Никто не ответил, только слышно было, как где-то внизу шумит под ветром осенний лес. Татарский прислонился к стене, закрыл глаза и стал вслушиваться. Почему-то он решил, что это шумят ивы, и вспомнил строчку из слышанной по радио песни: «Это сестры печали, живущие в ивах». И сразу же в тихом шелесте деревьев стали различимы обрывки женских голосов, которые казались эхом каких-то давным-давно сказанных ему слов, заблудившихся в тупиках памяти.
«А знают ли они, – шептали тихие голоса, – что в их широко известном мире нет ничего, кроме сгущения тьмы, – ни вдоха, ни выдоха, ни правого, ни левого, ни пятого, ни десятого? Знают ли они, что их широкая известность неизвестна никому?»
«Все совсем наоборот, чем думают люди, – нет ни правды, ни лжи, а есть одна бесконечно ясная, чистая и простая мысль, в которой клубится душа, похожая на каплю чернил, упавшую в стакан с водой. И когда человек перестает клубиться в этой простой чистоте, ровно ничего не происходит, и выясняется, что жизнь – это просто шелест занавесок в окне давно разрушенной башни, и каждая ниточка в этих занавесках думает, что великая богиня с ней. И богиня действительно с ней».
«Когда-то и ты и мы, любимый, были свободны, – зачем же ты создал этот страшный, уродливый мир?»
– А разве это сделал я? – прошептал Татарский.
Никто не ответил. Татарский открыл глаза и поглядел в дверной проем. Над линией леса висело облако, похожее на небесную гору, – оно было таких размеров, что бесконечная высота неба, забытая еще в детстве, вдруг стала видна опять. На одном из склонов облака был узкий конический выступ, похожий на башню, видную сквозь туман. В Татарском что-то дрогнуло – он вспомнил, что когда-то и в нем самом была эфемерная небесная субстанция, из которой состоят эти белые гора и башня. И тогда – давным-давно, даже, наверно, еще до рождения, – ничего не стоило стать таким облаком самому и подняться до самого верха башни. Но жизнь успела вытеснить эту странную субстанцию из души, и ее осталось ровно столько, чтобы можно было вспомнить о ней на секунду и сразу же потерять воспоминание.

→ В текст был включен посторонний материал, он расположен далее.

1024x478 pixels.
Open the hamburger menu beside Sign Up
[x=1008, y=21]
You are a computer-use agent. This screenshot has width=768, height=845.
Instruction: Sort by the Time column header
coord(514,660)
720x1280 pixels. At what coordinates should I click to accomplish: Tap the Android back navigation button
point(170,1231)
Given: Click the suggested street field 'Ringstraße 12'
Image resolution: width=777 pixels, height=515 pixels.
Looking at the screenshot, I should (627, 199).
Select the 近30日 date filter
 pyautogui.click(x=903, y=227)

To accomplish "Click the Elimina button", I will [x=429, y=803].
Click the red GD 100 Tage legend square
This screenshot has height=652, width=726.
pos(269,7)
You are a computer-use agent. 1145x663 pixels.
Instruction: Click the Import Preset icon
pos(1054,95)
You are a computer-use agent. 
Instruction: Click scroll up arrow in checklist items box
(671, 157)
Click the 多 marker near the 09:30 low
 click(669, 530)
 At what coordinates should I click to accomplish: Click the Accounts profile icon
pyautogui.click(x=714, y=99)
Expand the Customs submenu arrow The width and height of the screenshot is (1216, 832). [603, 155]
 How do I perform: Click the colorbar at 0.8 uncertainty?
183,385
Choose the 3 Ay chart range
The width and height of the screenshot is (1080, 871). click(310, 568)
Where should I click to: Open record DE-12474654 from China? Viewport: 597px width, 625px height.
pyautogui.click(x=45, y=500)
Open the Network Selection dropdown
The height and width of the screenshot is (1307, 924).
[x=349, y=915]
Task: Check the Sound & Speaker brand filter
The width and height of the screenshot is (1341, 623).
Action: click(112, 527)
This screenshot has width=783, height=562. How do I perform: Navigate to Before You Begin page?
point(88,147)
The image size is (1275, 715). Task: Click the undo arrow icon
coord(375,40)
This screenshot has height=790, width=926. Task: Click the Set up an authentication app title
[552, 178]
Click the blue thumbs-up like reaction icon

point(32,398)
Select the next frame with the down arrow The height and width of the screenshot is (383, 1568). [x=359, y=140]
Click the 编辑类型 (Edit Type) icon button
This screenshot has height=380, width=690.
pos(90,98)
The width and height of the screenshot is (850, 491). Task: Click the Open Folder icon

Татарский заметил, что пол под столом прикрыт щитом из сколоченных досок. Поглядев в щель между ними, он увидел черную дыру многоэтажной пропасти. «Ну да, – вспомнил он, – это шахта лифта. А здесь машинное отделение, как в комнате, где этот рендер. Только автоматчиков нет». Сев за стол, он осторожно поставил ноги на доски. Сначала ему стало страшновато, что доски под ногами подломятся и он вместе с ними полетит вниз, в глубокую шахту с многолетними напластованиями мусора на дне. Но доски были толстыми и надежными.
Помещение явно кто-то посещал, скорее всего – окрестные бомжи. На полу валялись свежерастоптанные окурки папирос, а на столе лежал обрывок газеты с телепрограммой на неделю. Татарский прочел название последней передачи перед неровной линией обрыва:
0.00 – Золотая комната.
«Что за передача? – подумал он. – Наверно, что-то новое». Положив подбородок на сложенные перед собой руки, он уставился на фотографию бегущей по песку женщины, которая висела там же, где и раньше. При дневном свете стали заметны пузыри и пятна, проступившие на бумаге от сырости. Одно из пятен приходилось прямо на лицо богини, и в дневном свете оно показалось покоробившимся, рябым и старым. Татарский допил остаток водки и прикрыл глаза.
Короткий сон, который ему привиделся, был очень странным. Он шел по песчаному пляжу навстречу сверкавшей на солнце золотой статуе – она была еще далеко, но уже было видно, что это женский торс без головы и рук. Рядом с Татарским медленно трусил сирруф, на котором сидел Гиреев. Сирруф был печален и походил на замученного работой ослика, а крылья, сложенные на его спине, напоминали старое войлочное седло.
– Вот ты пишешь слоганы, – говорил Гиреев, – а ты знаешь самый главный слоган? Можно сказать, базовый?
– Нет, – отвечал Татарский, щурясь от золотого сияния.
– Я тебе скажу. Ты слышал выражение «Страшный суд»?
– Слышал.
– На самом деле ничего страшного в нем нет. Кроме того, что он уже давно начался, и все, что с нами происходит, – просто фазы следственного эксперимента. Подумай – разве Богу сложно на несколько секунд создать из ничего весь этот мир со всей его вечностью и бесконечностью, чтобы испытать одну-единственную стоящую перед ним душу?
– Андрей, – отвечал Татарский, косясь на его стоптанные тапки в веревочных стременах, – хватит, а? Мне ведь и на работе говна хватает. Хоть бы ты не грузил.